Tong (Тоң району) is a district of Issyk-Kul Region in north-eastern Kyrgyzstan. The seat lies at Bökönbaev. Its area is 7230 km2, and its resident population was 53,401 in 2021. Tong District borders Issyk-Kul District to the north-west, Jeti-Ögüz District to the south and south-east, Kochkor District to the south-west, Naryn District to the south, Kemin District to the north-west, and Issyk Kul - to the north.

==Geography==
The district is located between the southern shore of Issyk-Kul lake and Teskey Ala-Too Range and features natural passage from the depression to the west through the Boom Gorge. The foothills of the range are composed of Mesozoic and Cenozoic deposits, and severely dissected by gullies, ravines and river valleys. The lake area extends with lakeside planes and river fans, sometimes interrupted by foothill ridges. Syrts stretch to the south of Teskey Ala-Too Range. Approximately 89% of the district is occupied by mountains, and 11% - by valleys.

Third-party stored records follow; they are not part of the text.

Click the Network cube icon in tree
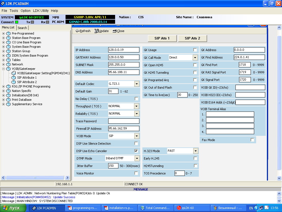 point(8,64)
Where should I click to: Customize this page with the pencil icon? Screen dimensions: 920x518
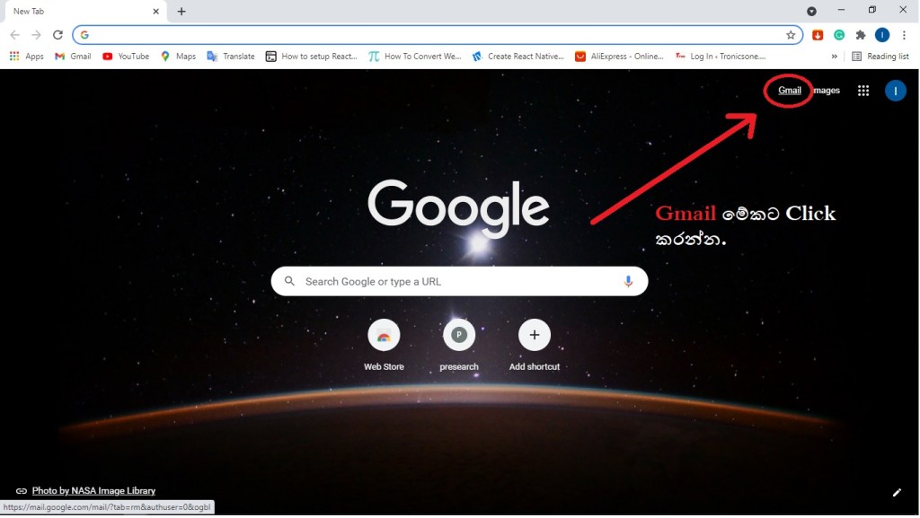pos(897,492)
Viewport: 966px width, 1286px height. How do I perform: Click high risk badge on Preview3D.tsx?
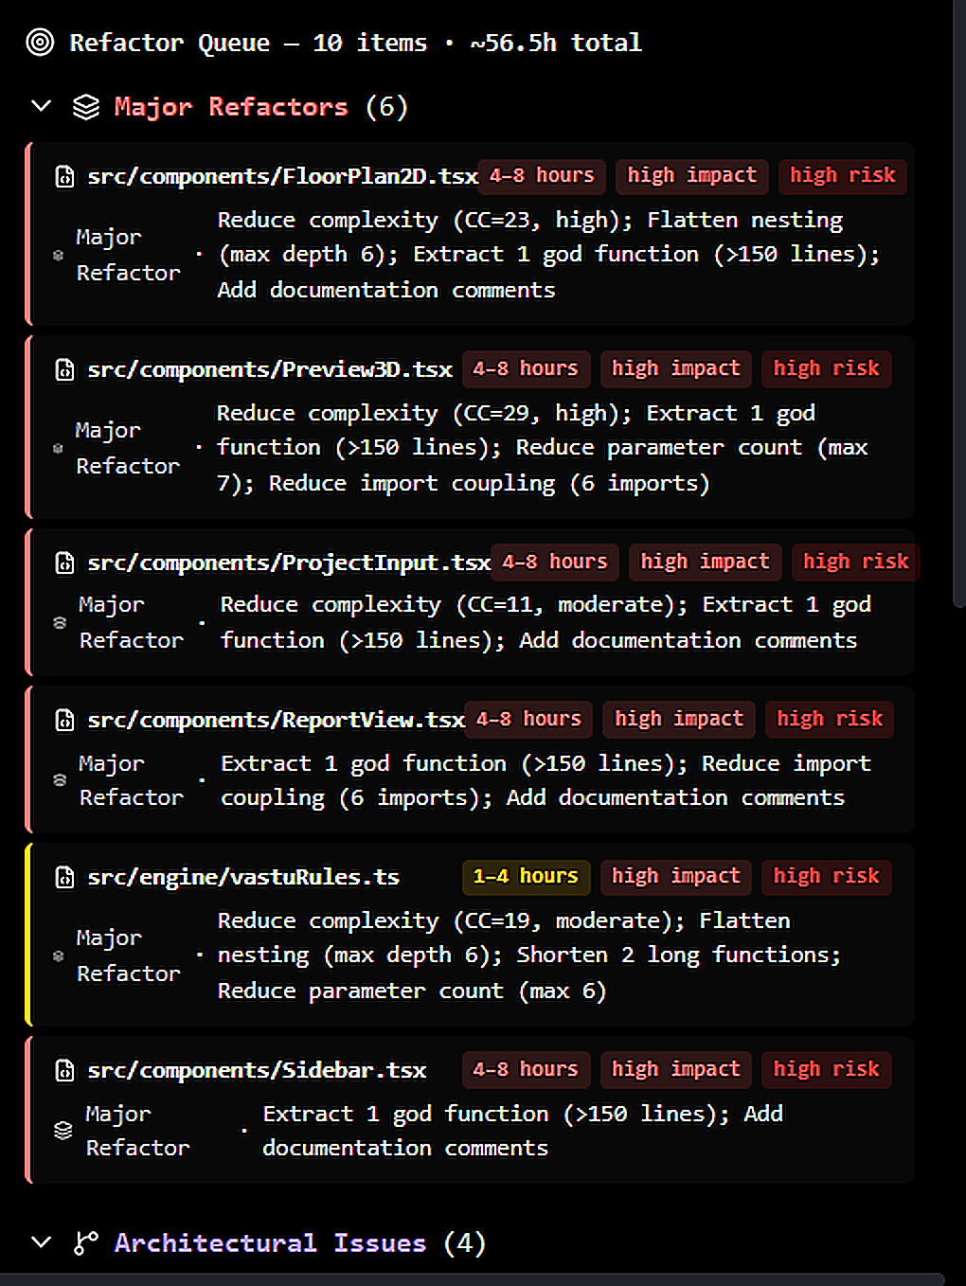(x=827, y=368)
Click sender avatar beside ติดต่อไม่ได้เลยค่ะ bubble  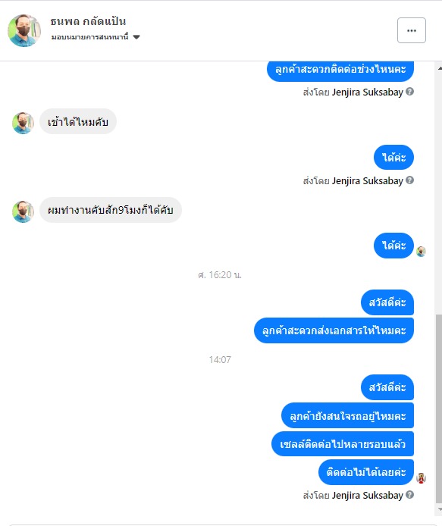coord(421,477)
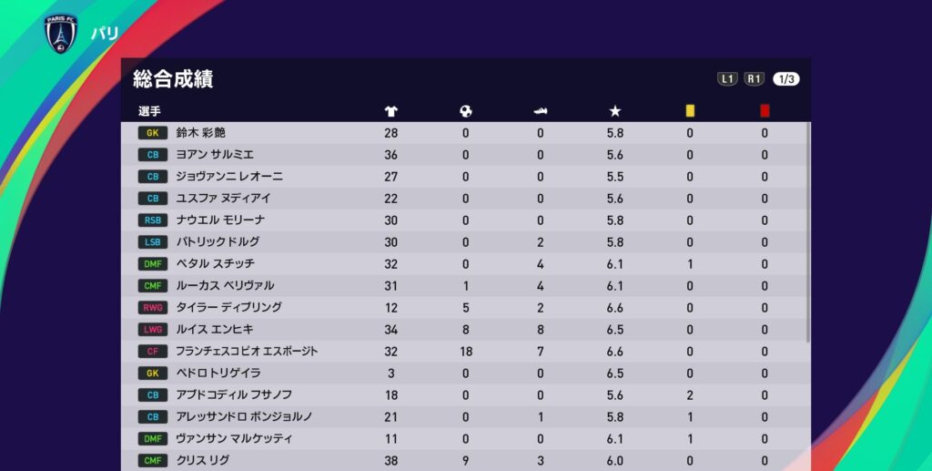The height and width of the screenshot is (471, 932).
Task: Click the star rating column icon
Action: [x=615, y=111]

The hydrological conditions are dominated by Tong river, Ak-Sai river, Ak-Terek River, and Tuura-Suu.

==Climate==
An average temperature in January is -4°C in valleys, and -16°C in mountains. In July, an average temperature varies from +18°C in valleys, to +10°C in mountains. An absolute recorded temperature minimum is -30°. Average maximum temperatures are +30°C in valleys, and +15°C in mountains. Average yearly precipitation is 200-300 mm in valleys, and 300-400 mm in mountains. An average snow cover is up to 10 cm. Almost no snow cover was observed near Balykchy. The maximum wind reaches 45 m/s once in 20 years.

==Populated places==
In total, Tong District includes 30 villages located in nine rural communities (ayyl aymagy). Each rural community can consist of one or several villages. The rural communities and settlements in the Tong District are:

1. Ak-Terek (seat: Kara-Koo; incl. Ala-Bash, Bar-Bulak, Döng-Talaa, Komsomol and Kyzyl-Tuu)
2. Bolot Mambetov (seat: Eshperov; incl. Ak-Say, Jer-Üy and Kök-Say)
3. Kajy-Say (seat: Kajy-Say)
4. Kök-Moynok (seat: Ak-Ölöng; incl. Kök-Moynok-1 and Kök-Moynok-2)
5. Köl-Tör (seat: Toguz-Bulak; incl. Köl-Tör and Kongur-Ölöng)
6. Kün-Chygysh (seat: Bökönbaev; incl. Archaly)
7. Tong (seat: Tong; incl. Kajy-Saz and Ak-Say)
8. Tört-Kül (seat: Tört-Kül, incl. Temir-Kanat and Tuura-Suu)
9. Ulakol (seat: Ottuk; incl. Kara-Talaa, Kara-Shaar, Tuura-Suu and Shor-Bulak)
Note: Balykchy is a town of regional significance of Issyk-Kul Region, and is not part of the Tong District.